This article is written by Fedra Herman, the author of The Wandering Biologist Blog. Fedra is a Belgian MSc of Conservation Biology graduate from The University of Queensland, passionate about writing and nature restoration. As a member of the European Young Rewilder’s Communications Team, she hopes to help spread knowledge about rewilding and inspire others to restore, protect, and cherish our planet’s ecosystems.
Imagine you are on a plane flying from South Africa to your home country. These last 14 days, you have lived in an eco safari camp. On most days, local wildlife guides have taken you with them in their jeep. Together with their expertise, you have been trying to find the local, and from what you have heard impressive, wildlife. You have been dreaming of this trip for such a long time, but on your flight back home, you can’t help but feel disappointed.

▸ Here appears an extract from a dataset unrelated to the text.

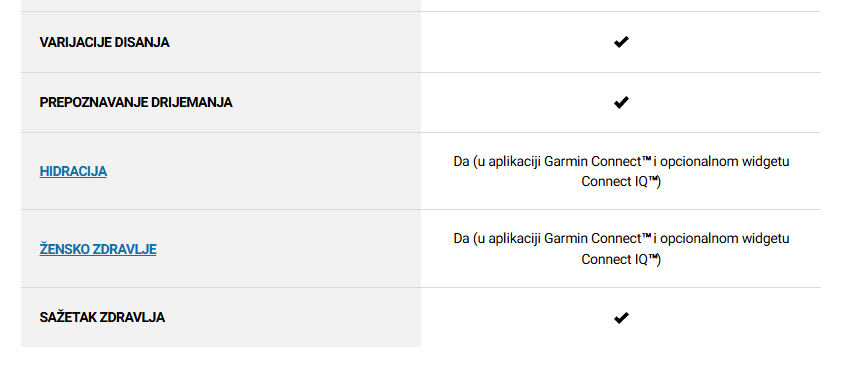Click "Garmin Connect" text in Žensko zdravlje row

pos(592,239)
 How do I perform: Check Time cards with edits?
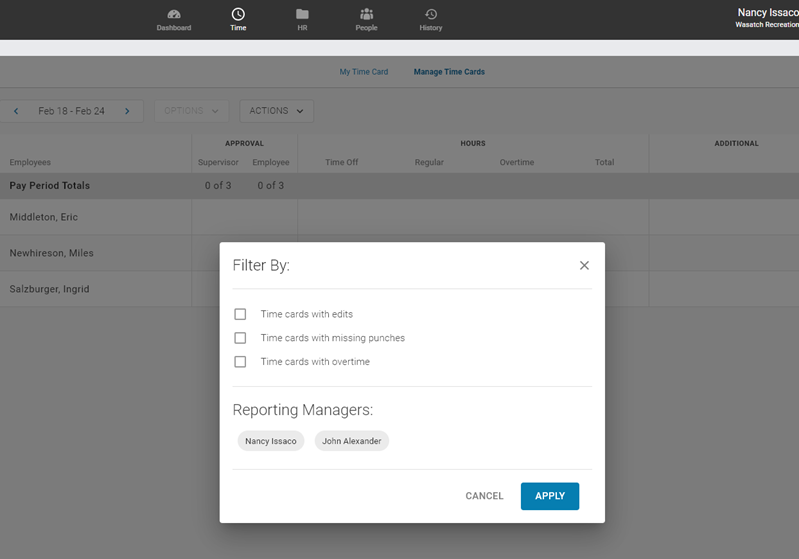click(240, 314)
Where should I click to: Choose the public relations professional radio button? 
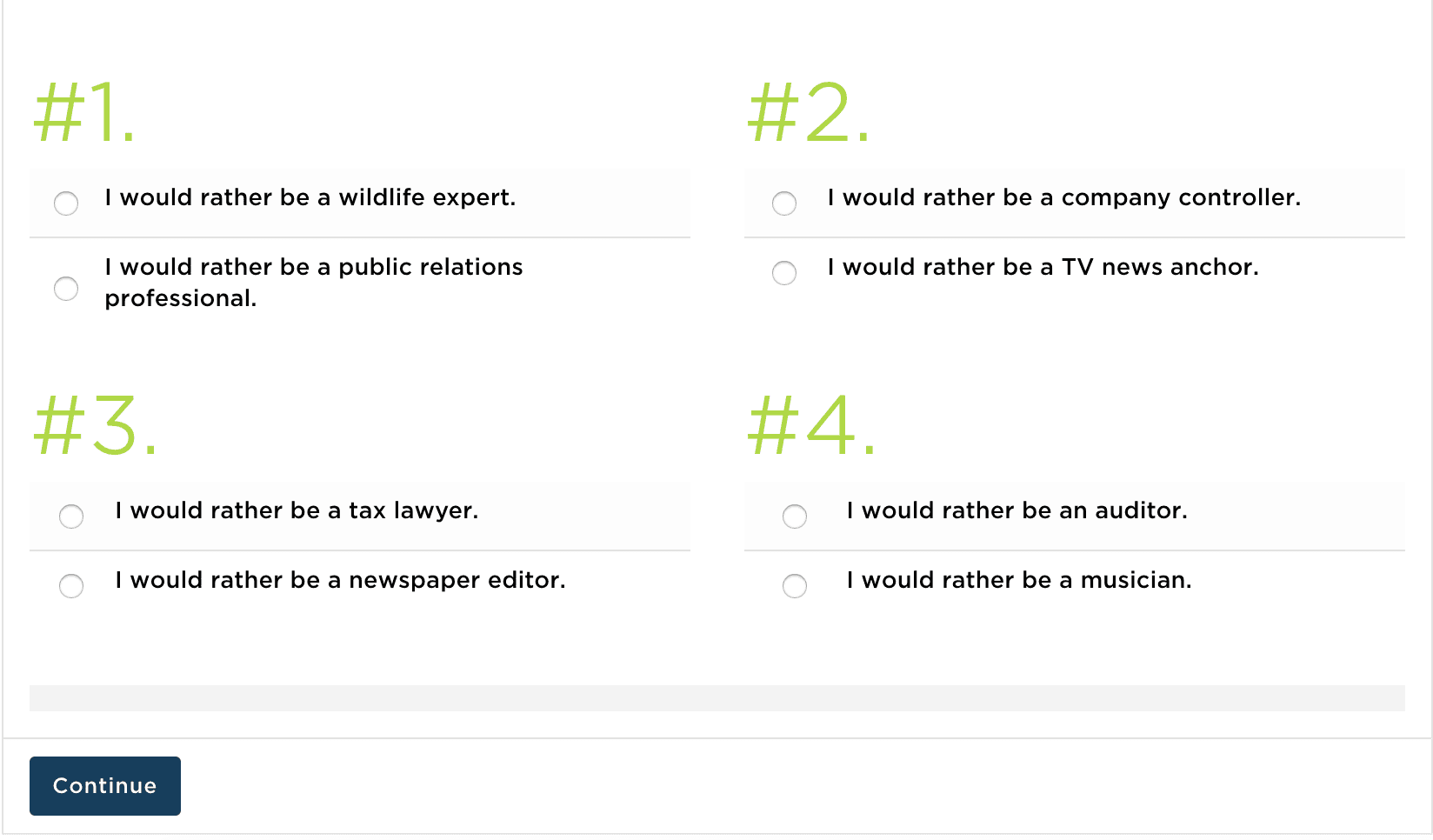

You stare at the small screen of your camera, which you had especially bought for this trip. You were able to take only three wildlife pictures during your trip: one of a warthog, a greater kudu, and a springbok.

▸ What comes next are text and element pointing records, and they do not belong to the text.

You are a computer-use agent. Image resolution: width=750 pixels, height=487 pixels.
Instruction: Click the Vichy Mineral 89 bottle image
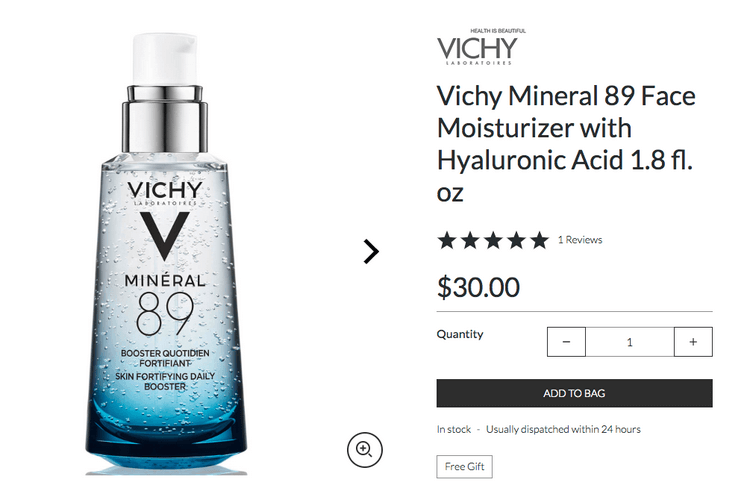pyautogui.click(x=165, y=254)
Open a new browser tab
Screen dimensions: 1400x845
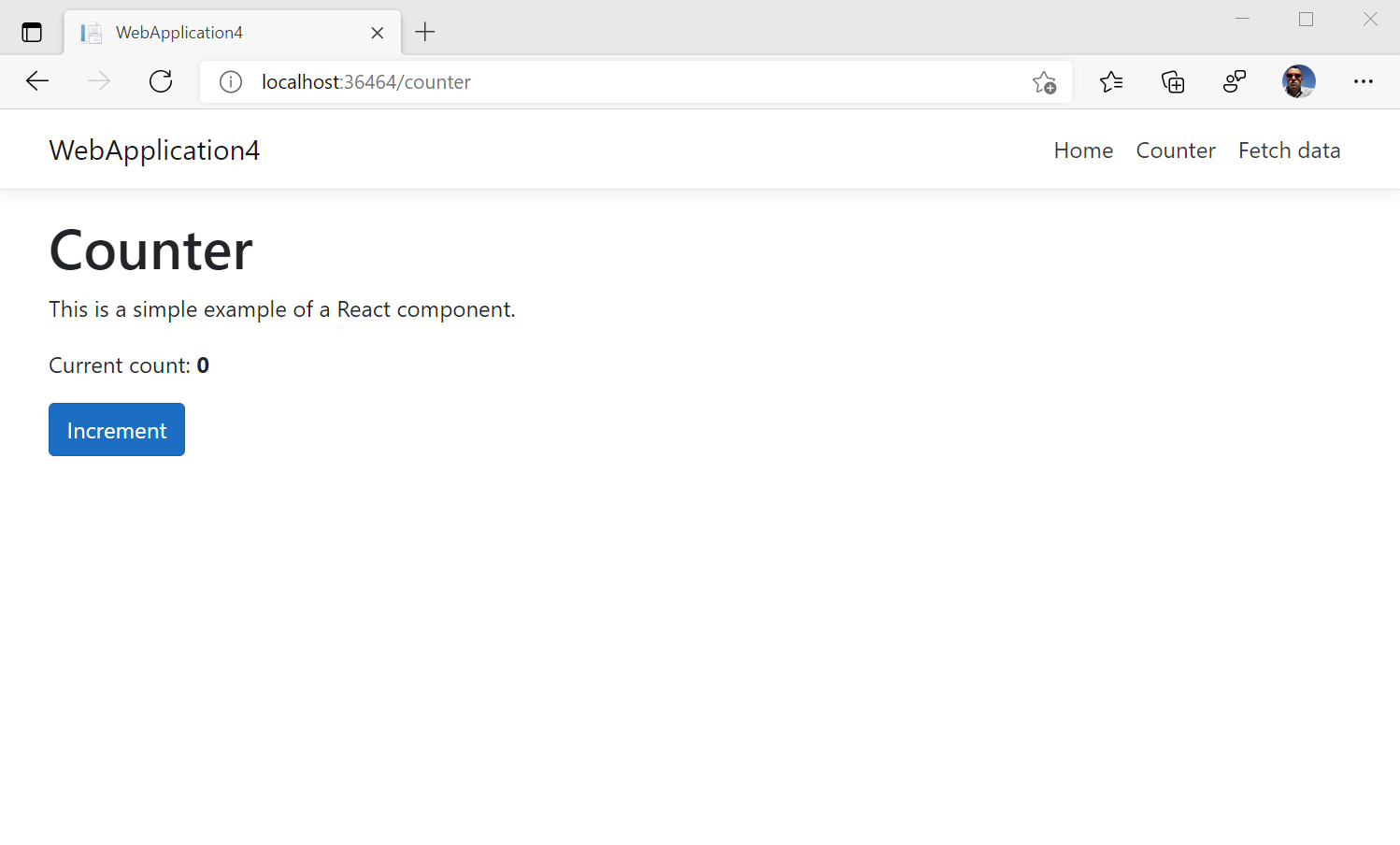(425, 31)
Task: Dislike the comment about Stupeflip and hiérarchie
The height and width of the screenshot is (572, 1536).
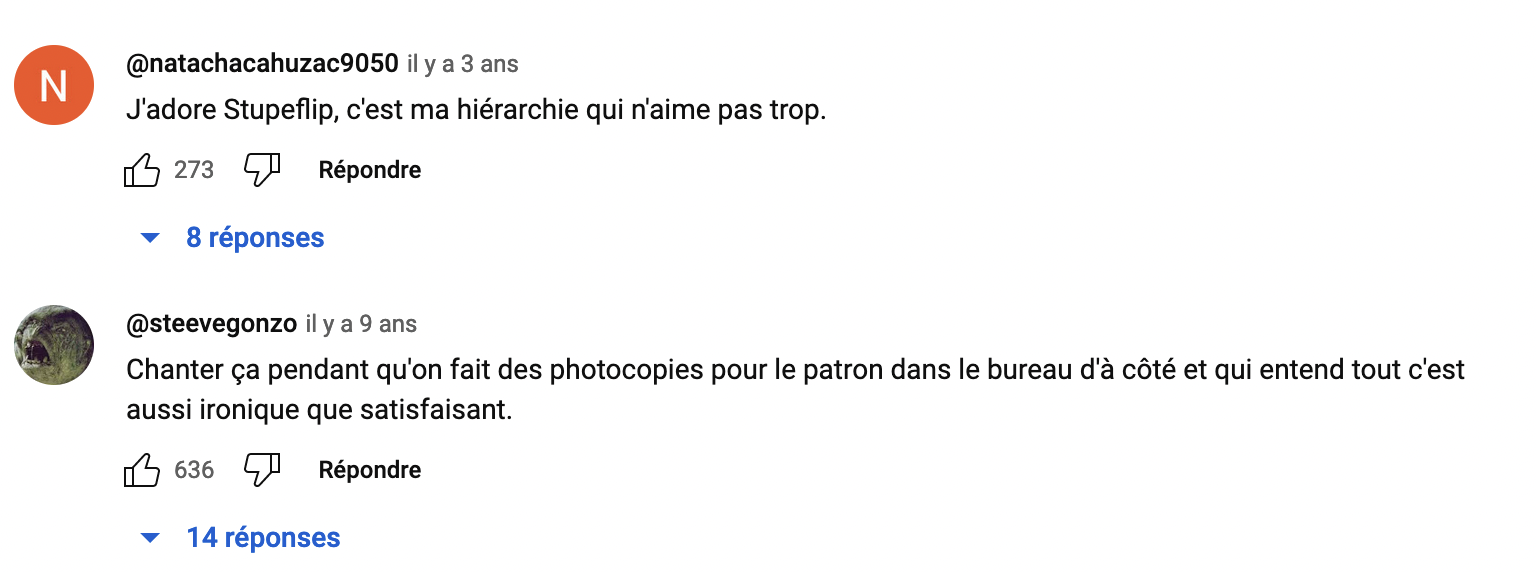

Even though you are pretty happy with the way these pictures turned out, you had hoped to observe giant African bush elephants, herds of zebra, packs of lions, a rhinoceros rolling in the mud or maybe even a hippo bathing in a water body surrounded by giraffes. Where were all those large mammals?
A Safari in Belgium?
Back in Belgium (let’s pretend that this is where you have always lived), you start to miss the thrill of being in nature. So, one early morning, you put on your hiking shoes, get in the car and drive to a closeby area where you have always loved to go for a walk. You have only just begun walking and on the right-hand side of the path you spot a tiny hedgehog. You take out your phone, get a bit closer to the ground and take a quick picture. You can’t help but think how fortunate you are to have encountered this little creature on your morning stroll.

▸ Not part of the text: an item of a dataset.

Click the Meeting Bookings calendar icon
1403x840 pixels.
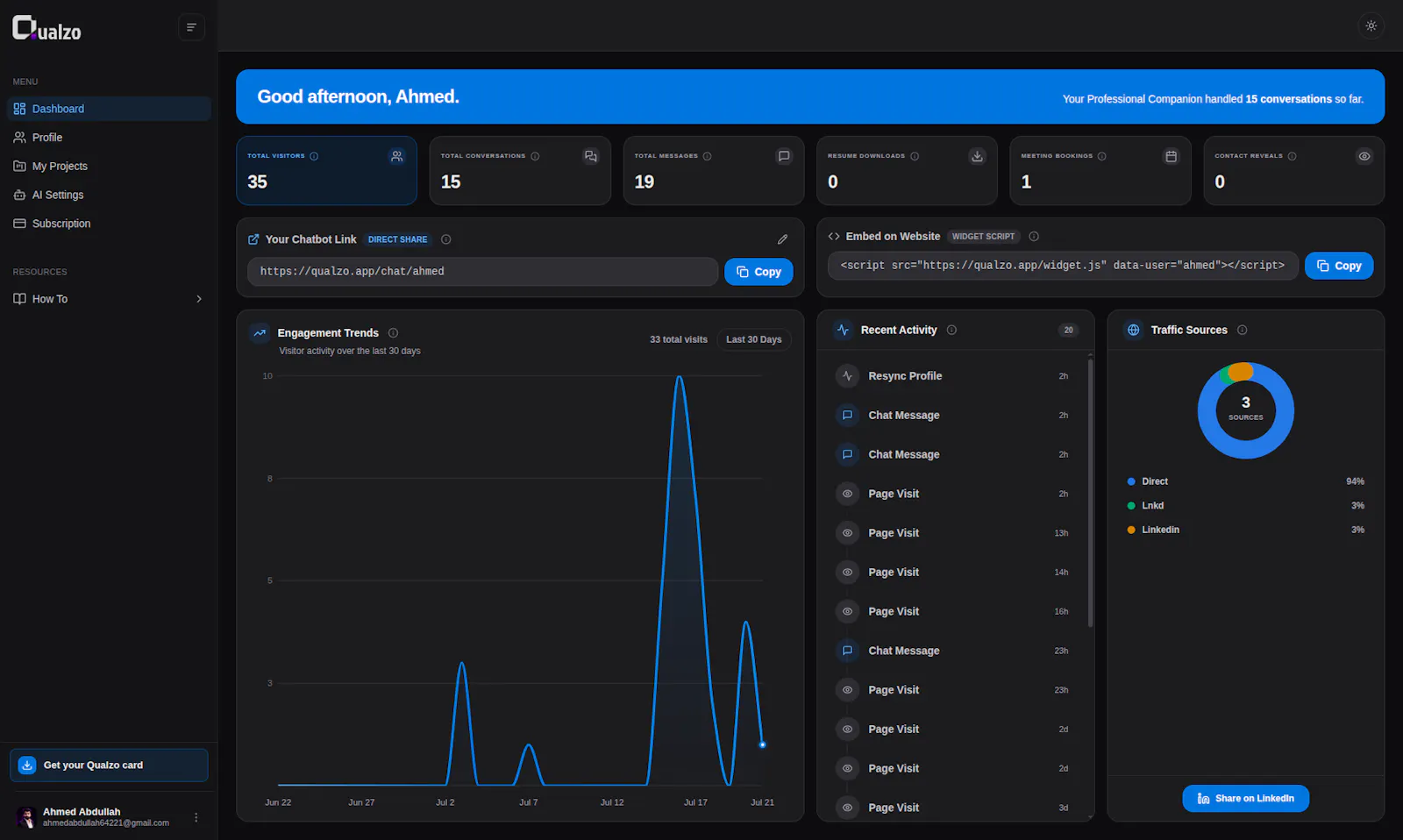point(1171,156)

A couple of minutes later you sit down to take a break on a bench on the side of the road. After closing your eyes for a couple of seconds, and listening to the birds, you hear a quiet rustling in the bushes. You open your eyes and a fallow deer jumps out of the vegetation. It stops for a second in the middle of the road and then disappears behind some trees. You were not aware that wild deer inhabited this area. Of course, you have seen this species behind a fence, owned by humans. But never would you have dreamed to encounter one on your Sunday morning walk.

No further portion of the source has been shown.